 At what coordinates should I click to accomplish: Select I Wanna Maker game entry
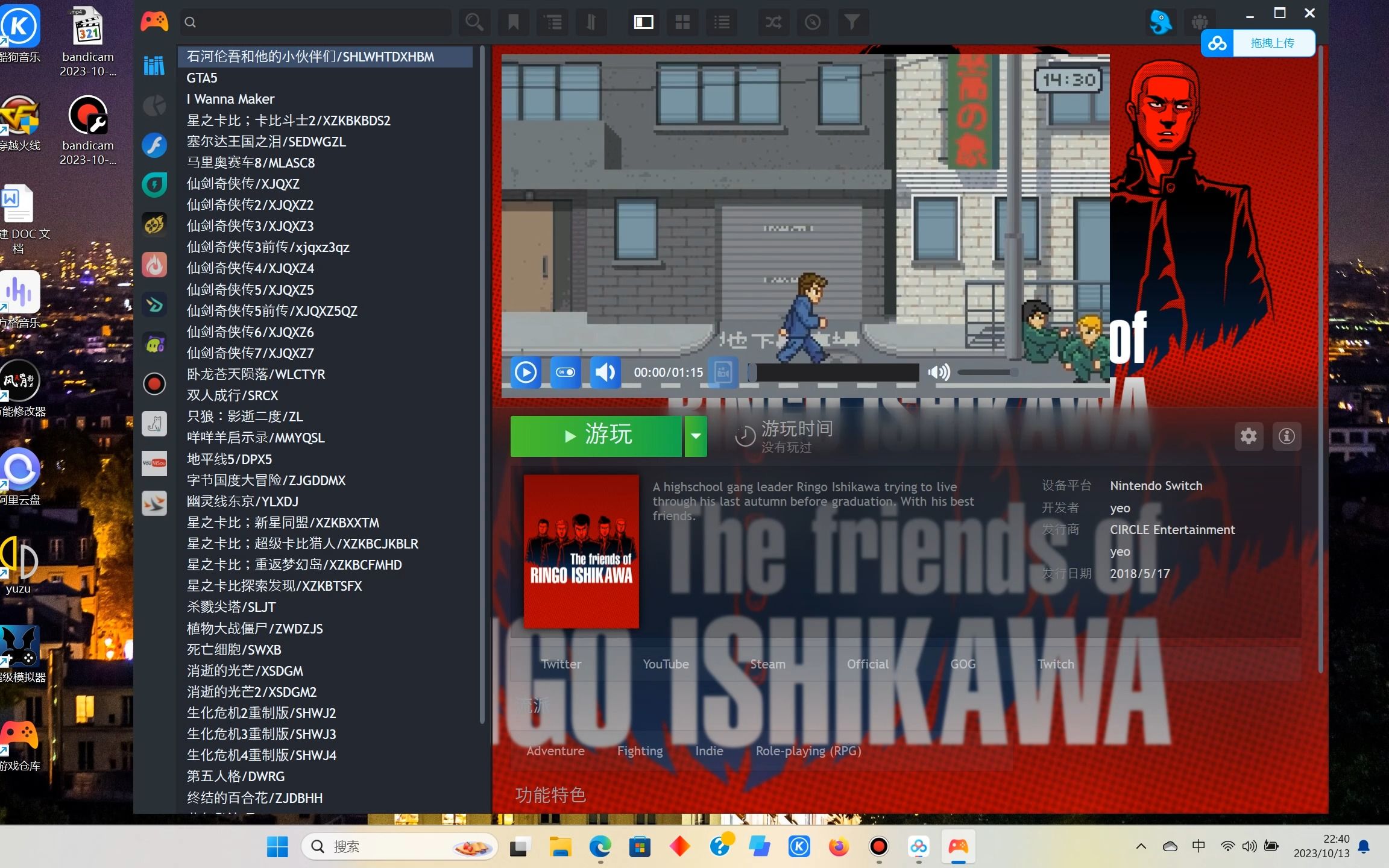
...
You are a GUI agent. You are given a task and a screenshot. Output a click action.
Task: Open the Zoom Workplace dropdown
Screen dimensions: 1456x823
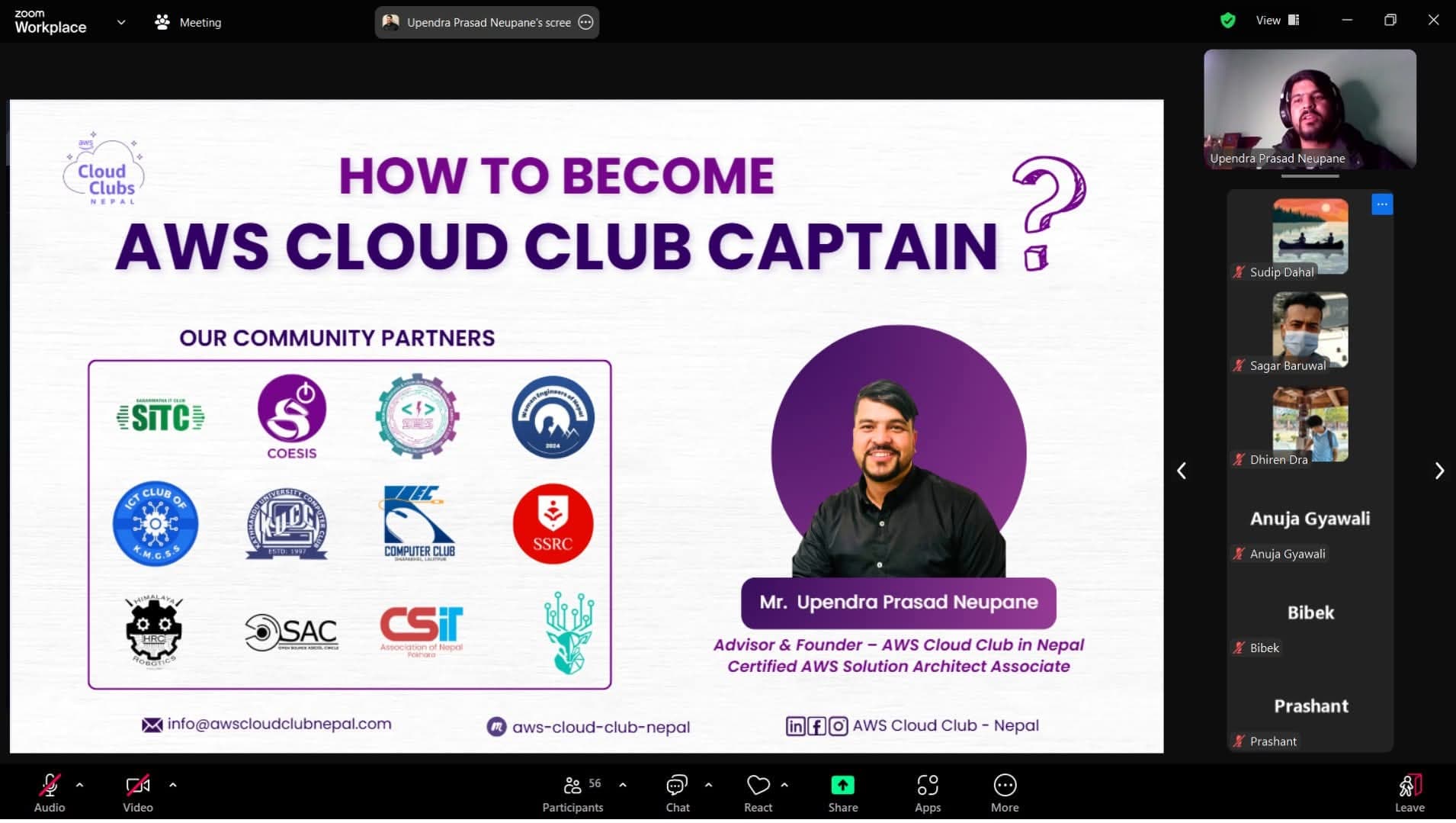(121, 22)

* Problem statement:
Please find how many lines of the entries above include the string "click", giving the number and nothing else.

* Response:
2